O'Neill's return to Celtic Park after a 20-year absence had arrived in the wreckage of consecutive managerial implosions. The season had begun with Brendan Rodgers steering the ship, but a Champions League elimination at the hands of unfancied Kairat Almaty—two games, zero goals—and a summer transfer window that enraged supporters had set the club ablaze. Rodgers, fuming about signings he felt weren't made in his image, infamously likened his squad to a Honda Civic rather than the Ferrari he wanted. By October, after losses to Dundee and Hearts, he was gone. Wilfried Nancy followed briefly, leaving behind a club even more fractured than when he arrived. Then came O'Neill, tasked with navigating a toxic environment that had poisoned relationships between the manager's office, the boardroom, and the stands.
From that March nadir, Celtic embarked on a run that defied the chaos surrounding them. O'Neill asked for seven wins; they delivered exactly that, claiming 21 points from 21 available and ultimately securing the 2024 Scottish Premiership title with 82 points. Hearts, which had done little wrong all season, were hunted down and overtaken. It was a triumph built not on brilliant football but on the kind of stubborn resilience the club had lacked in recent weeks— 18 tense, grinding points earned while in chasing mode, followed by the decisive three at the finish line.
The numbers tell a complicated story. Celtic won with 10 fewer points than the previous season, 11 fewer than the year before that, and 17 fewer than four seasons prior. They scored just 73 league goals, their lowest tally in 19 years—a consequence of their ongoing search for a striker to replace Kyogo Furuhashi, who departed over a year ago. The arrival of Japanese forward Daizen Maeda proved enormously significant down the stretch. Defensively, Celtic conceded 41 goals, their worst defensive record in 33 years, partly due to injuries that limited Cameron Carter-Vickers and Alistair Johnston to just 13 combined league appearances.

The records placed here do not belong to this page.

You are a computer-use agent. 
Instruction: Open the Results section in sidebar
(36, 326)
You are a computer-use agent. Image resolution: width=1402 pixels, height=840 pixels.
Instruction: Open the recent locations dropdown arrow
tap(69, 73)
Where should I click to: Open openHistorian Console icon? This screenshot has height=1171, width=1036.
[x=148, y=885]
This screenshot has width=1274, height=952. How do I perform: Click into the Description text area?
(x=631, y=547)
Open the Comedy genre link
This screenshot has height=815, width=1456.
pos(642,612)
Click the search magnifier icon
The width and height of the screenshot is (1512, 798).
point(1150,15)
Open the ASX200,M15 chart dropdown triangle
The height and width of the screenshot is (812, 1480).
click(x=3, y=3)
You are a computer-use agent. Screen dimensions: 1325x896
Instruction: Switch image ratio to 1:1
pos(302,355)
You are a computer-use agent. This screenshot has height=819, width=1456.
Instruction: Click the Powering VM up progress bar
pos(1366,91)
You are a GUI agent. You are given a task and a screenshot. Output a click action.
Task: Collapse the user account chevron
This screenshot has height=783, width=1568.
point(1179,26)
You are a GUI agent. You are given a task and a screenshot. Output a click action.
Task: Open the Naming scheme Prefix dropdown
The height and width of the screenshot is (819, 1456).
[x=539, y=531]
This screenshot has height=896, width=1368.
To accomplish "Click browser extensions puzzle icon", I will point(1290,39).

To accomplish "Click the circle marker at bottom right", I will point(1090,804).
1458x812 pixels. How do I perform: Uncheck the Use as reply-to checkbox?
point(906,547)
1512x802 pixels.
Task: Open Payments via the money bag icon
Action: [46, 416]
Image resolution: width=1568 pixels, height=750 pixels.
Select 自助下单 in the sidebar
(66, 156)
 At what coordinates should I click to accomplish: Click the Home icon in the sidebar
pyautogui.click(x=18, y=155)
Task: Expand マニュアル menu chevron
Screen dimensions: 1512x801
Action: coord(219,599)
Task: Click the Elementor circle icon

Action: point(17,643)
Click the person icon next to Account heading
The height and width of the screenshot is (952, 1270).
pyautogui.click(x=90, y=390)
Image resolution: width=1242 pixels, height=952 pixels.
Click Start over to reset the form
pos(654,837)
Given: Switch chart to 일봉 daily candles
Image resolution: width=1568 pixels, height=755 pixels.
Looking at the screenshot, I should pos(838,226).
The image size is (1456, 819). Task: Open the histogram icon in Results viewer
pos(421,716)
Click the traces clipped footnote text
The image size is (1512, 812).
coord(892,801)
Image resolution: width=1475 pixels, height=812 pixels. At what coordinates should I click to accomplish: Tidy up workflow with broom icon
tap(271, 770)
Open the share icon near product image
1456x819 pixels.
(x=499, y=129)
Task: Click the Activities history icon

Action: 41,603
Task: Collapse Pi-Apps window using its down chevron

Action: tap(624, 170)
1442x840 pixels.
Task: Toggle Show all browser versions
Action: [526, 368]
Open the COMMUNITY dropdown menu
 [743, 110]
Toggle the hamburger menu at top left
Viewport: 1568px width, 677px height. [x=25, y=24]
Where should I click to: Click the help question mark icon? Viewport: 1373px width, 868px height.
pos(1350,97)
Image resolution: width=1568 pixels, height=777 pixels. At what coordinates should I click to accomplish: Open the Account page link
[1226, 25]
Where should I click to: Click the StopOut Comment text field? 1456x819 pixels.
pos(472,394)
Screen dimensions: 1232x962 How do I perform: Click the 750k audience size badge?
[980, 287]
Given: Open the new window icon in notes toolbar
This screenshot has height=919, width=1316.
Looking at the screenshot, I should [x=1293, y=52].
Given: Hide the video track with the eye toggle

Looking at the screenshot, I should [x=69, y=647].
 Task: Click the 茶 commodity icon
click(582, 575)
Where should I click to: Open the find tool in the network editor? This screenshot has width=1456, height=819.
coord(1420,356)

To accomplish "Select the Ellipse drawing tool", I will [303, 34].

Yet none of this diminishes what O'Neill accomplished. He inherited a fractured institution and steered it to glory despite the toxicity that had defined the season. For a man returning after two decades, it is fairytale stuff. When the season began, with Rodgers seemingly imperious and O'Neill's involvement unthinkable, the notion that a septuagenarian would not only return but guide a troubled club to the title seemed outlandish. Truth, in this case, proved stranger than fiction. Celtic's hostile autumn gave way to an uneasy truce as spring arrived, and ultimately to the championship celebration O'Neill promised in the ashes of March. The question now is what comes next—whether this triumph signals renewal, or whether the deep-rooted troubles that plagued the season remain waiting to resurface.